Finding that learning that one is HIV-positive is "a changed circumstance materially affecting his asylum eligibility," the U.S. Board of Immigration Appeals, an administrative tribunal within the U.S. Department of Justice, has reversed a decision by an Immigration Judge to deny asylum to a gay, HIV-positive man who had not filed his asylum petition within one year of arriving in the U.S., as normally required by the relevant statute.
The July 14, 2011, decision by the Board has not been published, but the attorney for the successful asylum applicant, Paul O'Dwyer, circulated copies of the opinion to some immigration lawyers with the applicant's name and country of origin blacked out to preserve his confidentiality. O'Dwyer will provide copies upon request: email@example.com. He has also posted the decision to the "recent postings" section of the American Immigration Lawyers' Association website: www.aila.org, where it is listed as AILA Doc. No. 11072631 (posted July 26).
The immigration statute provides that a person has a one-year deadline after arriving in the United States to apply for asylum, unless a change in circumstances "materially affecting" the person's eligibility for asylum would justify extending the time. Eligibility for asylum is based on the applicants having a reasonable fear of official persecution if the applicant were required to return to his country of origin. In this case, the applicant, a gay man, had filed for asylum based on his sexual orientation, arguing that he was a member of a "particular social group" of gay men who were subjected to persecution in his home country. Unfortunately, he filed more than a year after arriving in the United States. Shortly after filing his petition, he learned that he was HIV-positive and amended his asylum petition to argue that should he return to his home country, he would also be subjected to persecution for being HIV-positive.
An Immigration Judge concluded that the applicant had shown that he was likely to be persecuted on account of both his sexual orientation and his HIV status in his home country, but that due to the late filing of his application, he could not qualify for asylum. However, because the Immigration Judge found that such persecution would be "likely" to occur, thus meeting the higher standard for a form of relief called "withholding of deportation," the Judge ordered such relief, a status that would guarantee the applicant's right to remain in the United States, but not a right to a green card and eventual citizenship.
The Board of Immigration Appeals rejected the Immigration Judge's analysis of the filing issue as to asylum, writing, "we disagree with the Immigration Judge's determination that, since the respondent had already submitted an asylum application . . . based upon a fear of persecution on account of his sexual orientation, his discovery of his HIV positive status . . . would not qualify as a change in the respondent's circumstances that materially affected his eligibility for asylum. We find that it is a changed circumstance materially affecting his asylum eligibility.
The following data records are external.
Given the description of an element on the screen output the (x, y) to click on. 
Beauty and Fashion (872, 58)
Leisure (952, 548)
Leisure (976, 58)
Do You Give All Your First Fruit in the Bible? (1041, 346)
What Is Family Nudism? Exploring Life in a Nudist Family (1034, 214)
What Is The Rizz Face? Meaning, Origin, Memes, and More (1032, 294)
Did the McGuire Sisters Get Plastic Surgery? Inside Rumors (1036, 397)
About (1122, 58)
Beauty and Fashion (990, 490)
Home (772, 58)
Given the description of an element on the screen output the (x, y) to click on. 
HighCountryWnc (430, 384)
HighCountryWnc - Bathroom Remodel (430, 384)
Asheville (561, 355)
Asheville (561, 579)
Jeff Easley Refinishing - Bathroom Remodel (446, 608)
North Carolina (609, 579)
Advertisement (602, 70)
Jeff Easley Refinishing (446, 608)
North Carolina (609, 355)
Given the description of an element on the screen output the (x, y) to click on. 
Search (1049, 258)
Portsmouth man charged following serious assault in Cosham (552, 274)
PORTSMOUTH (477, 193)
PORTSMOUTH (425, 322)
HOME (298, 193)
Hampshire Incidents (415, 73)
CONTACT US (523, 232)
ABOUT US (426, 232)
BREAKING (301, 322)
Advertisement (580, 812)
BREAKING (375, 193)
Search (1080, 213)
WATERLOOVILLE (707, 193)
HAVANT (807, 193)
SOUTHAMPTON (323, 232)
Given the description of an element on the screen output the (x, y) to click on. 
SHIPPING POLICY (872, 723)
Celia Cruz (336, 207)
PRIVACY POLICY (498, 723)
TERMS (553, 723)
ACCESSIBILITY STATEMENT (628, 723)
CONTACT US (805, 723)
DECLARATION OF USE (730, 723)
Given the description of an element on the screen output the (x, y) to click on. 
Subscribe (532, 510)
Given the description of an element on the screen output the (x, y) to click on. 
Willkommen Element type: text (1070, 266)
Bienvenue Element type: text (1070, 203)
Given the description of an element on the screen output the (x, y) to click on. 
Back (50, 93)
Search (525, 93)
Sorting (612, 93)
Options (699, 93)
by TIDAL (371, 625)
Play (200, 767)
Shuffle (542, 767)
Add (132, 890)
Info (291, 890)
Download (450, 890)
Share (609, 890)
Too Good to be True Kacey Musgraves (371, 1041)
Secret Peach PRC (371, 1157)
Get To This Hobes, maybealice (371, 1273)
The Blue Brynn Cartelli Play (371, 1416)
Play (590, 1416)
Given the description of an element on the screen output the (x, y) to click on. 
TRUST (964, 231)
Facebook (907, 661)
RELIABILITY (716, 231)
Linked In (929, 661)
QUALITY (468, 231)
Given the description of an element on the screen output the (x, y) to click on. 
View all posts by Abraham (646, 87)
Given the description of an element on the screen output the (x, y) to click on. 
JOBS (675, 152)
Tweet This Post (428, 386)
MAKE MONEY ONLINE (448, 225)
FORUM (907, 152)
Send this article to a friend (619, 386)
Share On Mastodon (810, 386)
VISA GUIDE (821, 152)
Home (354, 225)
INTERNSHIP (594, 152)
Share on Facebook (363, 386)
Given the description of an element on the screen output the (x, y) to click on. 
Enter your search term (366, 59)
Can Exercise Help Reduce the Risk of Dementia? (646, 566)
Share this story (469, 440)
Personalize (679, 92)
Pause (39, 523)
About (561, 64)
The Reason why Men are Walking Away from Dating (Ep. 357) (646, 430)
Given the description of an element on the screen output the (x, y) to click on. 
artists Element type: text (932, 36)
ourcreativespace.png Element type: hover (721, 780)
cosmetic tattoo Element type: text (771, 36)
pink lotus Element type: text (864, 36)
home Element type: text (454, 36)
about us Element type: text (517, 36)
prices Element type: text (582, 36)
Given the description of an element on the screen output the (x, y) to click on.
We therefore conclude that despite his arrival in the United States in 1998, the respondent should have been permitted to apply for asylum due to his discovery of his HIV status."
"In light of the Immigration Judge's unchallenged conclusion that the respondent had shown a likelihood of persecution on account of his HIV positive status," wrote the Board, "we find that the respondent also met the lower burden of proof required to establish eligibility for asylum, i.e., a well-founded fear of persecution on account of a ground protected under the Act." Thus the Board ordered that asylum be granted to Mr. O'Dwyer's client.